HTML output created is a set of ‘static’ HTML pages saved into provided output directory - there are no server - client interactions. Visualization are still interactive though through the use of Bokeh library.
Note
As files are static, data might be embedded in HTML files. Please be aware when sharing produced HTML Dashboard.
Dashboard object can also be used as a pipeline for transforming/fitting/predicting by using exposed methods loosely following sklearn API.
- output_directory¶
directory where HTML Dashboard will be placed
- Type
str
- already_transformed_columns¶
list of feature names that are already pre-transformed
- Type
list
- random_state¶
integer for reproducibility on fitting and transformations, defaults to None if not provided during __init__
- Type
int, None
- features_descriptions¶
FeatureDescriptor containing external information on features
- Type
FeatureDescriptor
- features¶
Features object with basic features information
- Type
Features
- analyzer¶
Analyzer object analyzing and performing calculations on features
- Type
Analyzer
- transformer¶
Transformer object responsible for transforming the data for ML algorithms, fit to all data
- Type
Transformer
- transformer_eval¶
Transformer object fit on train data only
- Type
Transformer
- model_finder¶
ModelFinder object responsible for searching for Models and assessing their performance
- Type
ModelFinder
- X¶
data to be analyzed
- Type
pandas.DataFrame, numpy.ndarray, scipy.csr_matrix
- y¶
target variable
- Type
pandas.Series, numpy.ndarray
- X_train¶
train split of X
- Type
pandas.DataFrame
- X_test¶
test split of X
- Type
pandas.DataFrame
- y_train¶
train split of y
- Type
pandas.Series
- y_test¶
test split of y
- Type
pandas.Series
- transformed_X¶
all X data transformed with transformer
- Type
numpy.ndarray, scipy.csr_matrix
- transformed_y¶
all y data transformed with transformer
- Type
numpy.ndarray
- transformed_X_train¶
X train split transformed with transformer_eval
- Type
numpy.ndarray, scipy.csr_matrix
- transformed_X_test¶
X test split transformed with transformer_eval
- Type
numpy.ndarray, scipy.csr_matrix
- transformed_y_train¶
y train split transformed with transformer_eval
- Type
numpy.ndarray
- transformed_y_test¶
y test split transformed with transformer_eval
- Type
numpy.ndarray
- __init__(X, y, output_directory, feature_descriptions_dict=None, already_transformed_columns=None, classification_pos_label=None, force_classification_pos_label_multiclass=False, random_state=None)
Create Dashboard object.
Provided X and y are checked and converted to pandas object for easier analysis and eventually split and transformed. classification_pos_label is checked if the label is present in y target variable.
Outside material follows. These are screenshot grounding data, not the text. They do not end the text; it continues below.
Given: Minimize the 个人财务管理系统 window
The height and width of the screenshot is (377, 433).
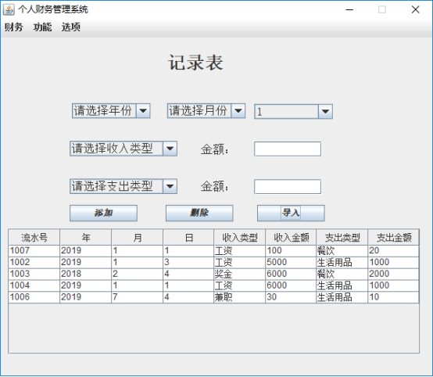Looking at the screenshot, I should point(349,9).
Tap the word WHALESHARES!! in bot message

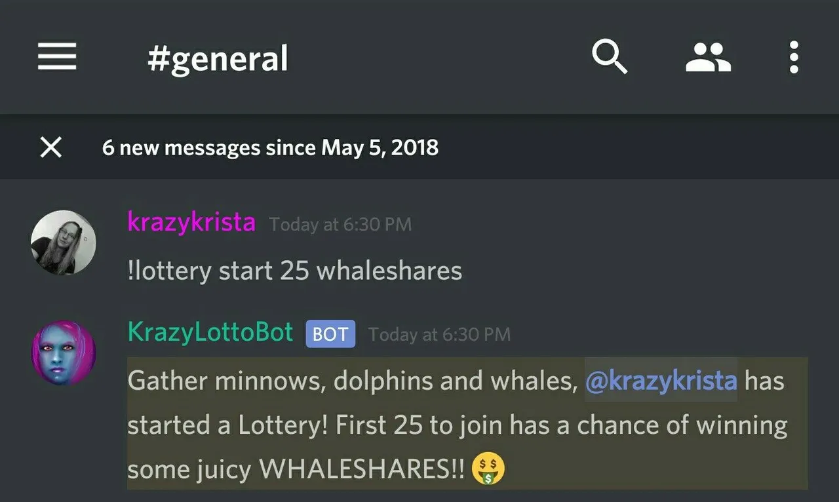click(362, 469)
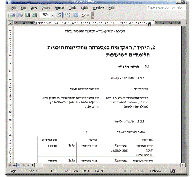Click the Shrink to Fit icon
This screenshot has height=177, width=193.
(67, 15)
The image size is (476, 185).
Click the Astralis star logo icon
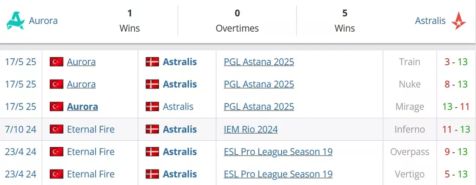click(458, 21)
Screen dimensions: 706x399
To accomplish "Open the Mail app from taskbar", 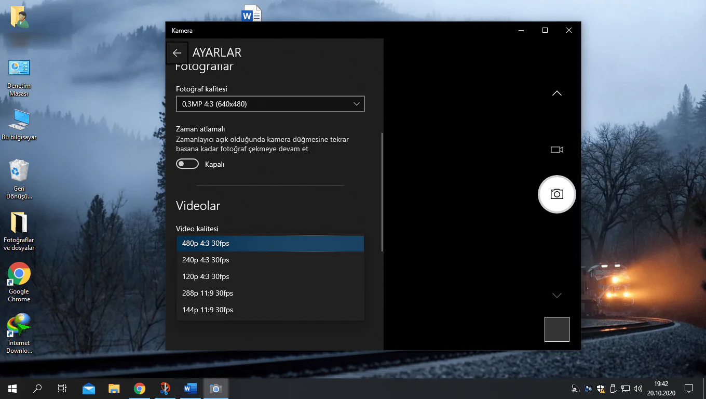I will click(89, 389).
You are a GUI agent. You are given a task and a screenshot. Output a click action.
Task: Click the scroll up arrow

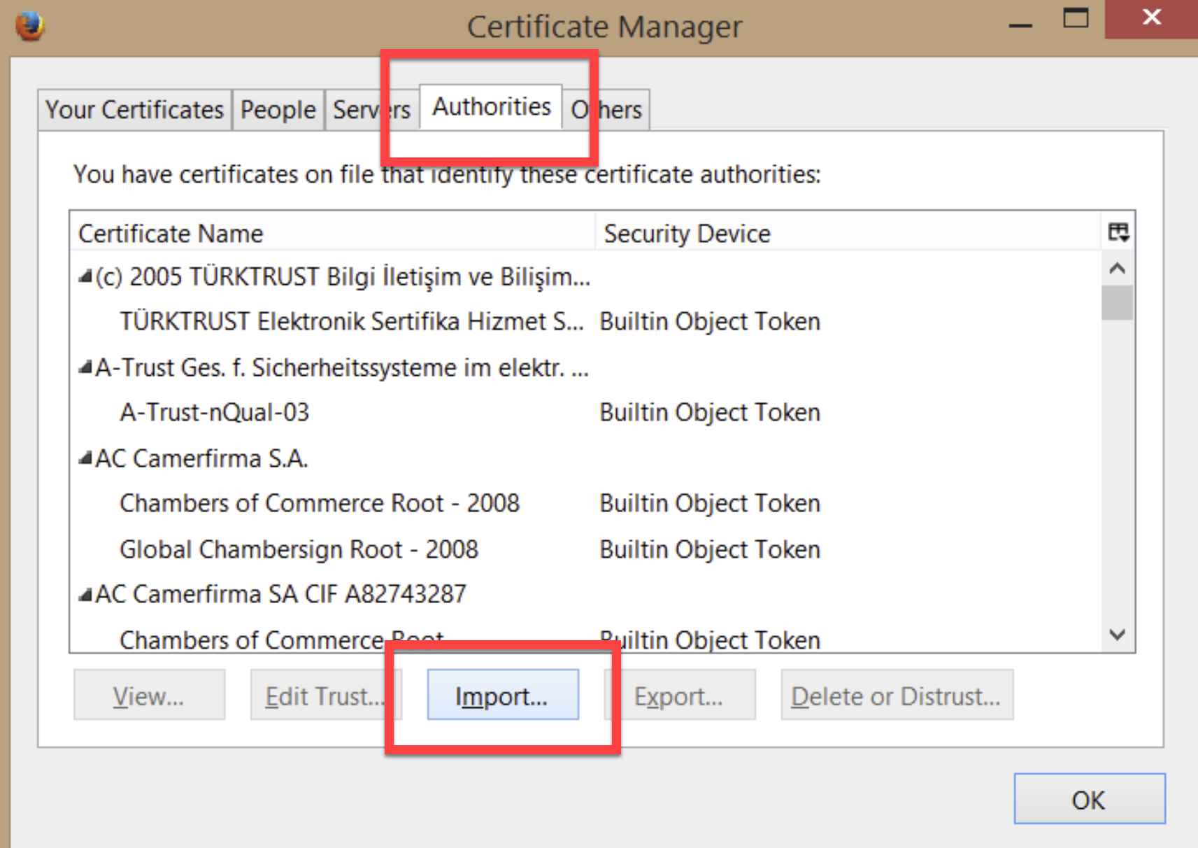click(1117, 269)
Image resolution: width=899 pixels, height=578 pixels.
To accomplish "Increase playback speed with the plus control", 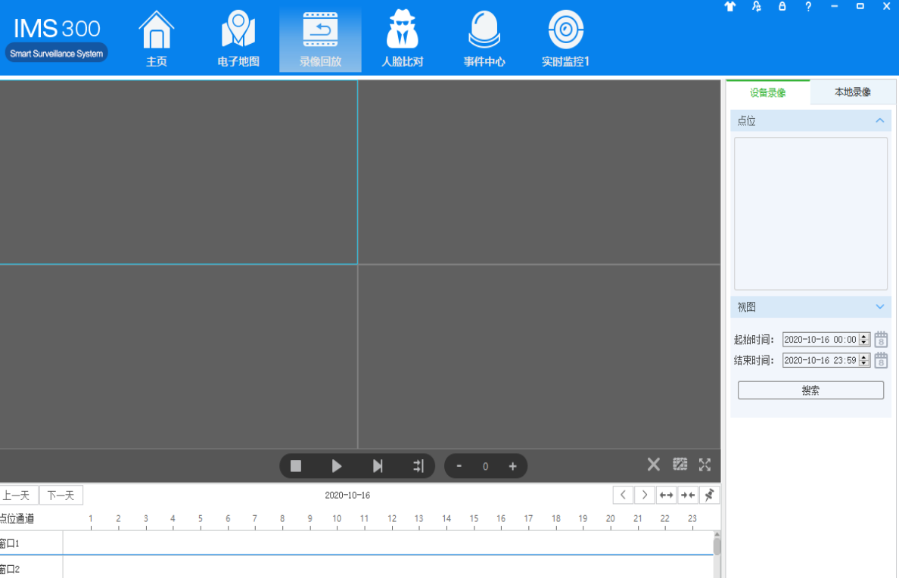I will point(512,466).
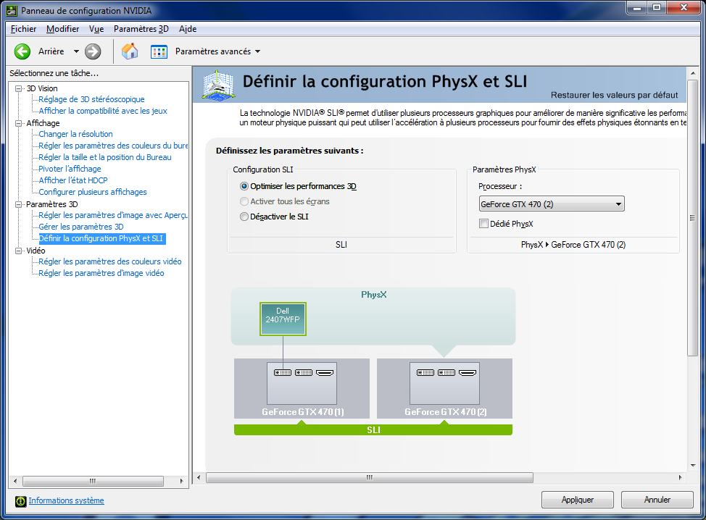
Task: Choose the Désactiver le SLI radio button
Action: [x=244, y=217]
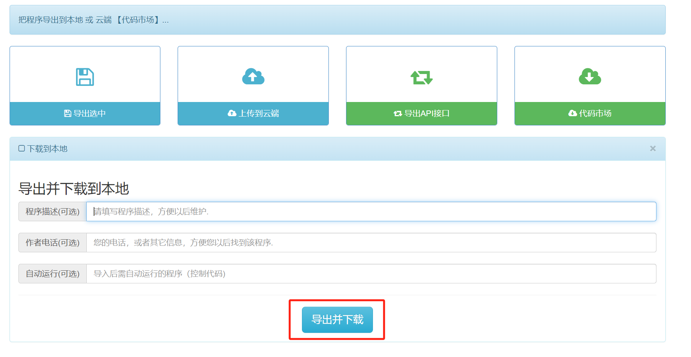
Task: Click the 导出并下载 button
Action: 337,320
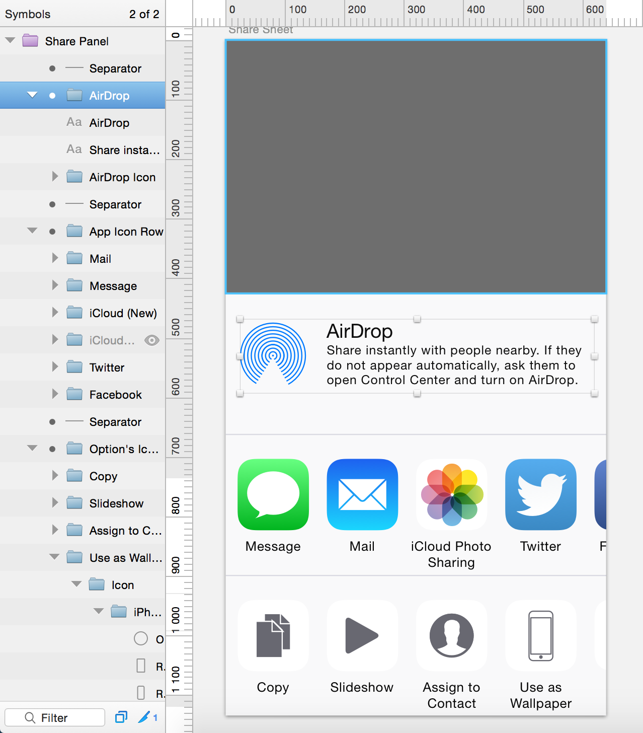Select the green Message app icon
Image resolution: width=643 pixels, height=733 pixels.
coord(273,494)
X is assessed for the number of features and appropriate flags are set. All necessary objects are created. Transformer and transformer_eval are fit to all and train data, appropriately.
- X
data to be analyzed
- Type
pandas.DataFrame, numpy.ndarray, scipy.csr_matrix
- y
target variable
- Type
pandas.Series, numpy.ndarray
- output_directory
directory where HTML Dashboard will be placed
- Type
str
- feature_descriptions_dict
dictionary of metadata on features in X and y, defaults to None
- Type
dict, None
- already_transformed_columns
list of feature names that are already pre-transformed
- Type
list
- classification_pos_label
value in target that will be used as positive label
- Type
Any
- force_classification_pos_label_multiclass
flag indicating if provided classification_pos_label in multiclass problem should be forced, de facto changing the problem to classification
- Type
bool
- random_state
integer for reproducibility on fitting and transformations, defaults to None
- Type
int, None
- create_dashboard(models=None, scoring=None, mode='quick', logging=True, disable_pairplots=False, force_pairplot=False)¶
Create several Views (Subpages) and join them together to form an interactive WebPage/Dashboard.
- Models can be:
list of initialized models
dict of ‘Model Class’: param_grid of a given model to do the GridSearch on
None - default Models collection will be used
scoring should be a sklearn scoring function. If None is provided, default scoring function will be used.
- mode can be:
- “quick”: search is initially done on all models but with no parameter tuning after which top
Models are chosen and GridSearched with their param_grids
“detailed”: GridSearch is done on all default models and their params
Provided mode doesn’t matter when models are explicitly provided (not None).
Note
Some functions might not work as of now: e.g. roc_auc_score for multiclass problem as it requires probabilities for every class in comparison to regular predictions expected from other scoring functions.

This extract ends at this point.